● **Passage**:
________
The Two-Pound Rule: Replacing an Elbow and Accepting Limitations John Goettsch

For years, Jon Goettsch regularly joined his friends on the green, clubs in tow, easily extending his arms to swing. He lifted weights and took walks on the beach close to his home in South Orange County with his wife, Valerie. That all changed in 2018 as his right elbow, worn by rheumatoid arthritis and osteoarthritis, deteriorated, causing him excruciating pain.

By mid-2021, at 79, Goettsch’s longtime orthopedic surgeon in Orange County, John Morris, MD, referred him to John Itamura, MD, renowned shoulder and elbow orthopedic surgeon at Adventist Health White Memorial. “There’s only one Itamura,” Morris has said. “He’ll take patients that no one else will.”

Itamura’s initial diagnosis was direct but compassionate. “Your elbow’s toast,” he told Goettsch. “There’s nothing in there. It’s all fluid. No bone, no cartilage… this guy has to get replaced. But I just want you to know, two pounds.”

Itamura referred to a two-pound weight restriction Goettsch would have to adhere to post-surgery, which was necessary due to the rarity of elbow replacements and the subsequent lack of advanced research. Lifting more than two pounds with his right arm would damage the new elbow. This restriction would be in place for the remainder of Goettsch’s life.

This physical limitation was too much for Goettsch to accept. A carton of milk, about two pounds, was okay to lift. A bag of oranges, about three pounds, was not. He likened it to losing his arm completely. He opted to continue taking his anti-inflammatory medication, Celebrex, instead.

For another year, he endured the pain, but it wasn’t without significant costs. Valerie became his right hand during meals, slicing his food. He was forced to buy lighter bath towels, the usual ones now unbearably heavy. He never slept for more than two consecutive hours at night because the pain would jolt him awake. And the prolonged Celebrex use gave him an ulcer.

By November 2022, Goettsch, now 82, finally decided that the pain and misery outweighed the 2-pound weight restriction. “When you’re 82, you go, I’m sick of this, I got to change this stuff. I don’t know how many years I’ve got left, but I want to live to be 90, 95, and I don’t want pain.”

Itamura successfully replaced Goettsch’s right elbow this past June. On the day of the surgery, Goettsch was in pain, but happy this ordeal would soon end. Months after the procedure, his arm is finally pain-free.

“He’s one of a kind,” Goettsch said about Itamura. “I have high regard for him. His approach is really good, he’s very sympathetic to me, the patient, and he’s very sympathetic to [Valerie].”

Goettsch is still adapting to his new physical limitations. His greatest adjustment? Getting used to the two-pound rule and no more golfing. But he is in good spirits.

“I’m going to become a very good putter,” Goettsch joked about the future.
________
● **Supplied records**:
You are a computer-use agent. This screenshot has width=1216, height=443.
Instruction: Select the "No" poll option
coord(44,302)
________
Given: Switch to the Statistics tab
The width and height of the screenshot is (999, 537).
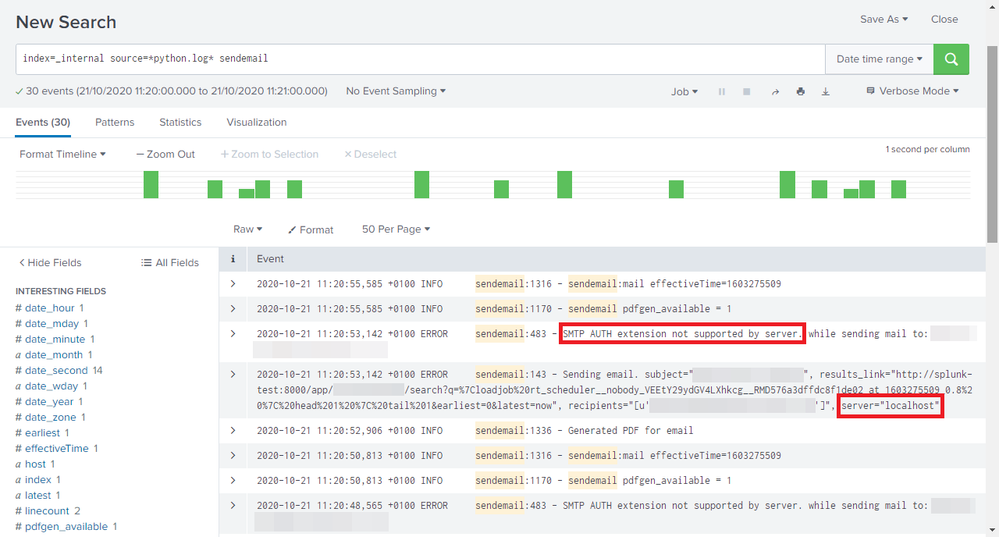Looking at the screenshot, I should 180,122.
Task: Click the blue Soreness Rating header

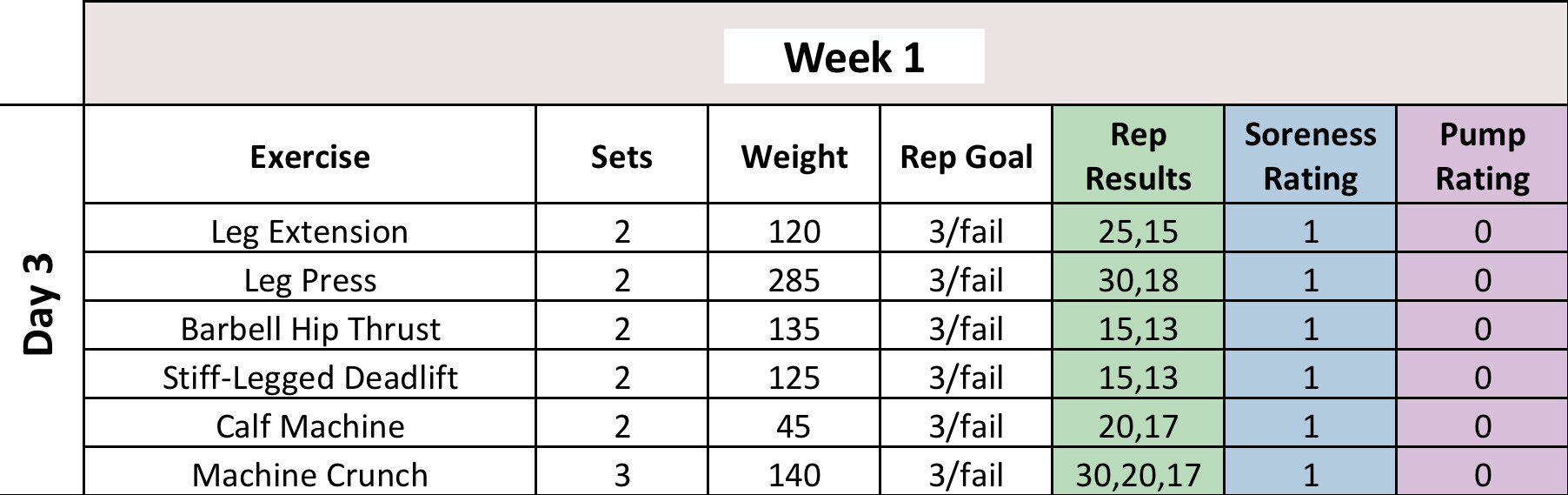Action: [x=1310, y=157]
________
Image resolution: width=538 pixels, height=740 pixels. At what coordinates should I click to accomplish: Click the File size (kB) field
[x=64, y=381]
________
● **Brief 1**: In the elbow replacement story, which medication did Goettsch keep taking instead of having surgery?
● **Brief 2**: Quote the section of the elbow replacement story that opens with the words containing "For years, Jon" and closes with "him excruciating pain.".

● **Answer space 1**: Celebrex, an anti-inflammatory medication.

● **Answer space 2**:
For years, Jon Goettsch regularly joined his friends on the green, clubs in tow, easily extending his arms to swing. He lifted weights and took walks on the beach close to his home in South Orange County with his wife, Valerie. That all changed in 2018 as his right elbow, worn by rheumatoid arthritis and osteoarthritis, deteriorated, causing him excruciating pain.